Wat kunnen we dan stellen? Dat waar in onze vertaling God sprak: ‘Er zij licht’ er in werkelijkheid staat ‘Er geschiede licht’. ‘Er zij’ kun je vervangen door ‘Er is’, is een vervoeging van het werkwoord ‘zijn’ of van de Naam van de HEERE God. Dan krijg je ‘Er Gode licht’.
Wanneer sprak Hij deze woorden? Op de eerste dag! Wanneer schiep Hij het licht van zon, maan en sterren? Pas op de vierde dag! Dus welk licht sprak Hij tot aanschijn op deze eerste dag? Zichzelf! We lezen, misschien wel juist om deze reden in Johannes 1:1 “In het begin was het Woord en het Woord was bij God en het Woord was God.” Zo zien we dat de Schrift zichzelf altijd bevestigd.
Grondbetekenis
De grondbetekenis van het Hebreeuwse ‘or’ is ‘licht’, een enkele keer wijst het op ‘vuur’ en in onder meer Psalm 119:105 staat het in parallellie met ‘lamp’ (ner). Het licht kan op het daglicht of morgenlicht duiden, maar ook het maanlicht en andere ‘lichtbrengers’. We komen het woord ongeveer 125 keer tegen, vooral in de wijsheidsliteratuur en daarvan in het bijzonder bij Job (ruim 30 keer). Met ‘orah kan zowel ‘licht’ (Jes. 26:19; Ps. 139:12) als ‘inzicht’ in de zin van helderheid (Est. 8:16) worden bedoeld. Het werkwoord met dezelfde stam, ‘verlichten, lichtgeven’, verschijnt bijna 40 keer. Daarnaast is er nogah, ‘glans, helder schijnsel’, vooral bij de profeten (ca. 20x; Jes. 4:5; 50:10; Ez. 1:4-28 enz.); in het Aramese Daniël treffen we negah, ‘(helder) licht’ (Dan. 6:20, ochtendlicht). Verder zien we neharah, ‘lichtstraal’, in Job 3:4; vgl. het werkwoord nhr, ‘stralen’ (in Jes. 60:5; Jer. 31:12; Ps. 34:6), en het Aramese nehor, ‘licht’, dat bij God woont (Dan. 2:22).

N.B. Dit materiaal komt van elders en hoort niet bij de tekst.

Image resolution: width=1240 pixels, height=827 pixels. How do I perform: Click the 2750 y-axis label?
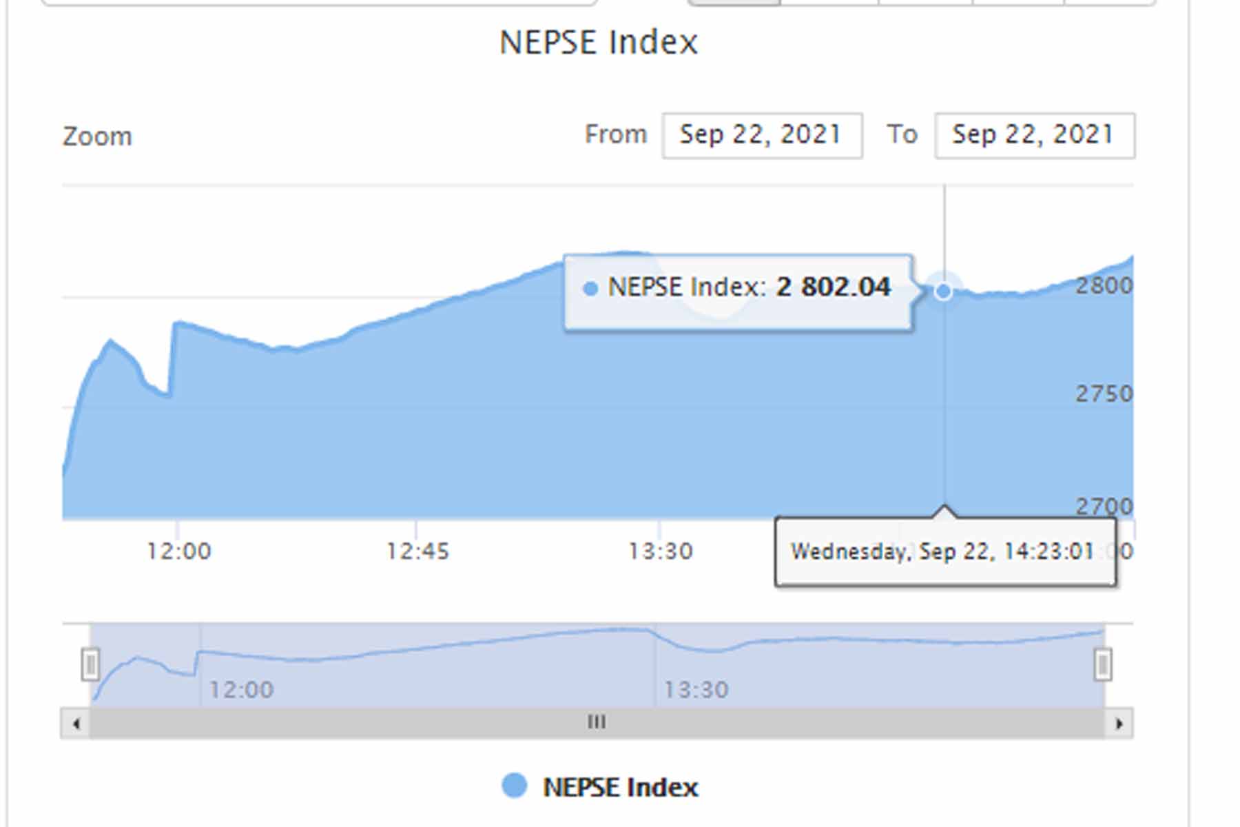(x=1104, y=394)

Ook in het Nieuwe Testament treffen we dit oer-woord ‘licht’ frequent aan. Het bekendste equivalent is ‘foos’, waarvan ruim eenderde in Johannes en 1 Johannes. Andere woorden zijn ‘feggos’, alleen als het ‘schijnsel’ van de maan (Mat. 24:29; Mar. 13:24; Luc. 11:33); en ‘footis-mos’, ‘licht, schijnsel’ (2 Kor. 4:4-6). Dat licht enkele keren samen met leven (Joh. 8:12; Ps. 49:20; Job 3:16; Joh. 8:12) en waarheid (Joh. 8:12; 1 Joh. 2:8) voorkomt, geeft de verbondenheid tussen die woorden aan.
Christus, hét Licht
Al op de eerste bladzijde van de Bijbel is sprake van het licht, dat zou komen: "En God zei: Er zij licht; en er was licht." (Gen. 1:3).

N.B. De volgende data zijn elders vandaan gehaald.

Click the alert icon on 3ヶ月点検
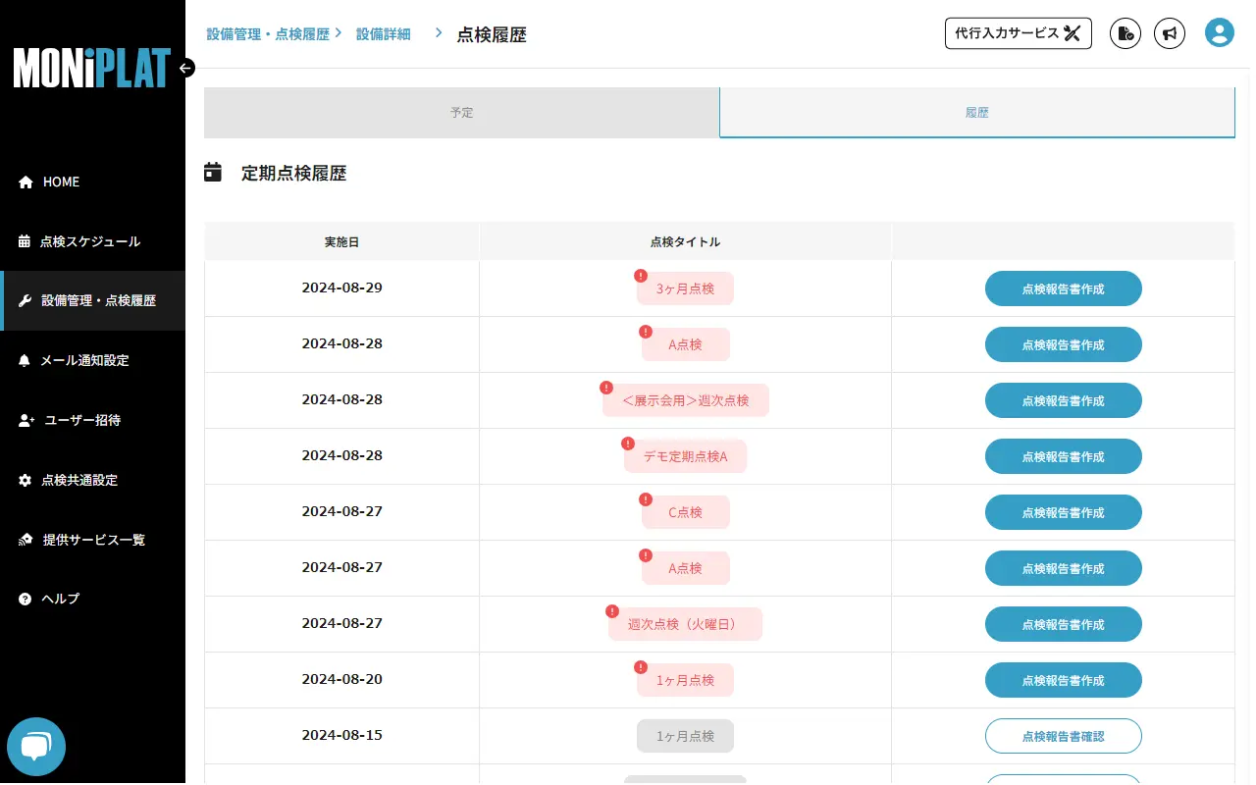This screenshot has height=785, width=1256. click(x=641, y=276)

Dit is de allereerste profetie aangaande de komst van Christus! Vele eeuwen later wordt voortgebouwd op deze belofte: "Het volk dat in duisternis wandelt zal een groot licht zien. Zij die wonen in het land van de schaduw van de dood,over hen zal een licht schijnen.." Zo wordt de Messias aangekondigd door de profeet Jesaja (Jes. 9: 1-8), enkele honderden jaren voor Zijn geboorte.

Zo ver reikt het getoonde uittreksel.